Curiously, the selectors have gone to bat for Canterbury leg-spinner Todd Astle, with the elder statesman preferred to arguably the country's most exciting bowler.

Todd Astle has been a solid addition to the Blackcaps ODI lineup.
Todd Astle has been a solid addition to the Blackcaps ODI lineup. Photo credit: Getty

It's understandable why the selectors are keen on Astle. The 31-year old is more experienced, has a lot more domestic cricket under his belt and offers more with the bat than Sodhi.

Plus, he's done nothing wrong since fighting his way into the side. In six ODIs, he's scored 69 runs at an average of 34.50, while taking seven wickets at an average of 21.42.

Those type of stats are more than good enough to keep him in the team. So why pick Sodhi?

He's undoubtedly the future of New Zealand spin bowling. Sodhi's a genuine turner of the ball, with a searing wrong'un that makes the batsman's Kookaburra feel like a toothbrush.

The vicious revolutions on the ball, when it tears out of his hand, are matched by the batsman's baffled mind, as he stabs hopefully at the ball.

Ish Sodhi celebrates a wicket with wicket-keeper Glenn Phillips.
Ish Sodhi celebrates a wicket with wicket-keeper Glenn Phillips. Photo credit: Getty

Sodhi is one of those bowlers people love to watch. There's a buzz around the ground, when the ball is thrown to him.

The commentators perk up, the fans edge closer to their seats, you put the dishes down in the kitchen to catch a few deliveries. He makes things happen.

Like all leg-spinners, patience is needed. Sodhi is still prone to a long-hop that gets plundered to the fence.

He makes up for it, though, with that beautifully flighted delivery that drops, grips and kicks.

Sodhi has a huge future ahead of him, if he's given the chance. His Twenty20 record is outstanding and he's currently the number one bowler in the world in the shortest form of the game.

There's no doubt he would have had plenty of tempting offers from the likes of the Big Bash and, given his form in India last year, it would be a huge surprise if he wasn't picked up in the IPL auction this weekend.

All of this means New Zealand Cricket has to play this out with soft hands.

He needs to know there's a future for him across all three formats.

The last thing they need is for Sodhi to pack up his gear and travel the lucrative T20 circuit.

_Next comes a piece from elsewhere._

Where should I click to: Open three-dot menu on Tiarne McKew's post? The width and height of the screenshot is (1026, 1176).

Giving him an extended crack in the ODI side seems the logical step. It's worth pointing out that just because he's a gun in the T20 side, doesn't mean he'll be a gun in ODI cricket.

You can't compare the forms of the game like that, the same way it's foolish to suggest Colin Munro should be playing Test cricket, based on his performances in limited-overs cricket.

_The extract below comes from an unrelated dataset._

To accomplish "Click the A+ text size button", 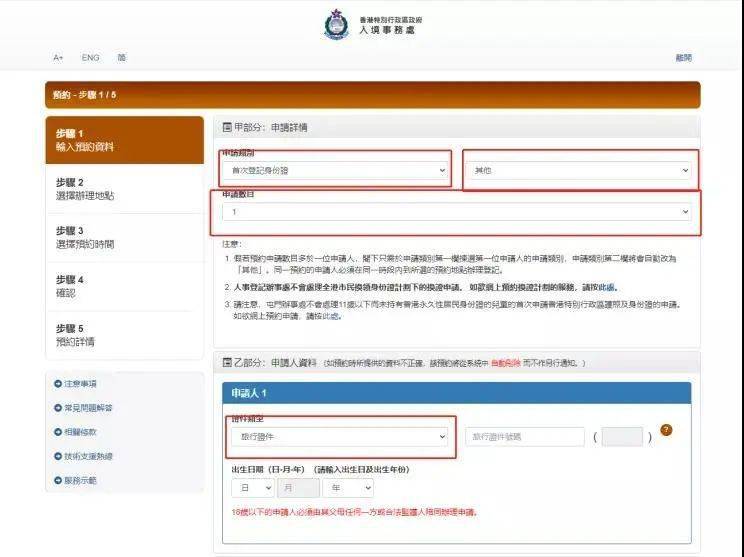I will point(58,58).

Coach Mike Hesson has indicated Sodhi is the next cab off the rank in the ODI side. That can't come soon enough.

Sodhi's been left out in the cold, missing the last 15 one-dayers for the Blackcaps.

His ODI record isn't staggering, but it's not awful either. He's taken 18 wickets in 19 matches, at an average of 40.68.

His economy rate is good, at 5.34. Unsurprisingly, given New Zealand conditions, Sodhi's mainly been used overseas, playing just a third of his games in Aotearoa.

Hesson has a valid point about his batting.

Sodhi's scored just five runs in six innings, although it's worth taking a look at his domestic record - he has eight fifties and a highest score of 82 not-out in first-class cricket.

The Blackcaps bowling attack is already incredibly potent, with the swing kings up top and the wicket-taking ability of Lockie Ferguson.

Add Sodhi to the mix and you have the X-Factor, alongside Ferguson, and a player capable of winning the match on his own.

It might seem like hair-splitting to pull apart a New Zealand side that's won 13 games in a row across all formats.

Good teams have consistency, great teams avoid complacency, but the best teams are always looking to improve.

Ish Sodhi makes them even better right now and for years to come.